90 anos da Lei do Salário Mínimo: Centrais sindicais celebram, mas apontam desafios
© Rovena Rosa/Agência Brasil
Nesta quarta-feira, a Lei do Salário Mínimo, criada em 1936 durante o governo de Getúlio Vargas, completa 90 anos, marcando sua relevância para a classe trabalhadora. Centrais sindicais comemoram a data, ao mesmo tempo em que destacam os desafios atuais e futuros para a manutenção do poder de compra dos trabalhadores.
João Carlos Gonçalves, conhecido como Juruna, secretário geral da Força Sindical, enfatiza que “O salário mínimo é fundamental porque baliza primeiro aquelas categorias sem piso salarial. Em segundo, os aposentados e pensionistas. Ele acaba sendo um importante instrumento de distribuição de renda em nosso país”. Juruna também relembra a luta das centrais sindicais para que o reajuste do salário mínimo fosse atrelado à distribuição de renda, uma conquista que garantiu aumento real, mas que, segundo ele, foi interrompida nos governos Temer e Bolsonaro, limitando-se à correção pelo INPC. Ele destaca a retomada da política de aumento real no governo Lula, ainda que em patamares menores.
Ariovaldo de Camargo, secretário de Administração e Finanças da CUT, considera o salário mínimo um “colchão” e “referencial importante” para os trabalhadores, embora aquém do necessário. Ele defende uma política de recuperação “mais acelerada”, que transforme o reajuste real em política de Estado, superando a descontinuidade observada após 2016, quando “passamos seis anos sem ter reposição acima da inflação, em alguns momentos até abaixo”. De acordo com Ariovaldo, “é preciso criar um mecanismo que seja permanente, que não seja política de governo, mas de Estado, para que possamos ter uma recuperação do salário mínimo de forma perene”.

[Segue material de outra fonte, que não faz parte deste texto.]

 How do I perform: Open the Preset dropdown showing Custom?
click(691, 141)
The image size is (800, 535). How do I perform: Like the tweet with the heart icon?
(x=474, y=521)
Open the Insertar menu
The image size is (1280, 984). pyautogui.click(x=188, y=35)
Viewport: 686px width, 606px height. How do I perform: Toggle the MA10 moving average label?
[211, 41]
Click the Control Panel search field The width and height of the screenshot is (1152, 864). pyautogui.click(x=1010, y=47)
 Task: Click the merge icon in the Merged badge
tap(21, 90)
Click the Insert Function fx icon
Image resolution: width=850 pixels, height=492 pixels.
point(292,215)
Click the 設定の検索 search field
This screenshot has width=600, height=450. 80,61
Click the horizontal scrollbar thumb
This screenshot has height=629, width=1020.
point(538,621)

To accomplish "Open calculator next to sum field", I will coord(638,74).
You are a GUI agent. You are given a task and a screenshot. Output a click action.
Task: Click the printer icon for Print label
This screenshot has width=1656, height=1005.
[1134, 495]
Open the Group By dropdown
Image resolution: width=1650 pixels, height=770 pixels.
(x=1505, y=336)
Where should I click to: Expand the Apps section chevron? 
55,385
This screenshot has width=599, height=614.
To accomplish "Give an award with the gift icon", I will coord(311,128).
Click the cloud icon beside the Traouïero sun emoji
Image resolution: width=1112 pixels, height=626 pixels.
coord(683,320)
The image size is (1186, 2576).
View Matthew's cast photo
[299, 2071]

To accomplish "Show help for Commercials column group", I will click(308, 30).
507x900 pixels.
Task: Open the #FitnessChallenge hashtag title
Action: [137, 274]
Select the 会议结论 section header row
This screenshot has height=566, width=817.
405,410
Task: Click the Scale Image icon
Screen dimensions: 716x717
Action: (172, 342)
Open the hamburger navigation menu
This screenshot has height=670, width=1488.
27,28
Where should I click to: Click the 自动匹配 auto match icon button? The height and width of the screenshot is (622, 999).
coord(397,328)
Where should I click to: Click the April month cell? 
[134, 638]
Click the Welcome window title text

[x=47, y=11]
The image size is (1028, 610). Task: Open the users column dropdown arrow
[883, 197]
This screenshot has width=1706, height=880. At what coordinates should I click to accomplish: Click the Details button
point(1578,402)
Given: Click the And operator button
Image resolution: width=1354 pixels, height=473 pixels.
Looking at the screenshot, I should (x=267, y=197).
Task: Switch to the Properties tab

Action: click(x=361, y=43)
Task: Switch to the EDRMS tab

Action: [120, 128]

Ronaldo Leite, presidente da CTB, também celebra a importância do salário mínimo como “uma garantia fundamental para os trabalhadores. O fato de ter um piso constitucional garante minimamente o poder de compra da classe trabalhadora”. Ele reconhece a retomada da política de valorização no governo Lula, mas ressalta a desvalorização histórica do salário mínimo, com o Dieese calculando que o valor ideal seria de R$ 7.106,83. Leite defende a manutenção e ampliação da política de valorização para melhorar as condições de vida dos trabalhadores.
Juruna complementa, defendendo a necessidade de “fortalecer as campanhas salariais, puxando pisos e ajudando a aumentar o consumo interno e a aumentar o PIB e afins. Sindicatos e trabalhadores têm de buscar o crescimento do país”.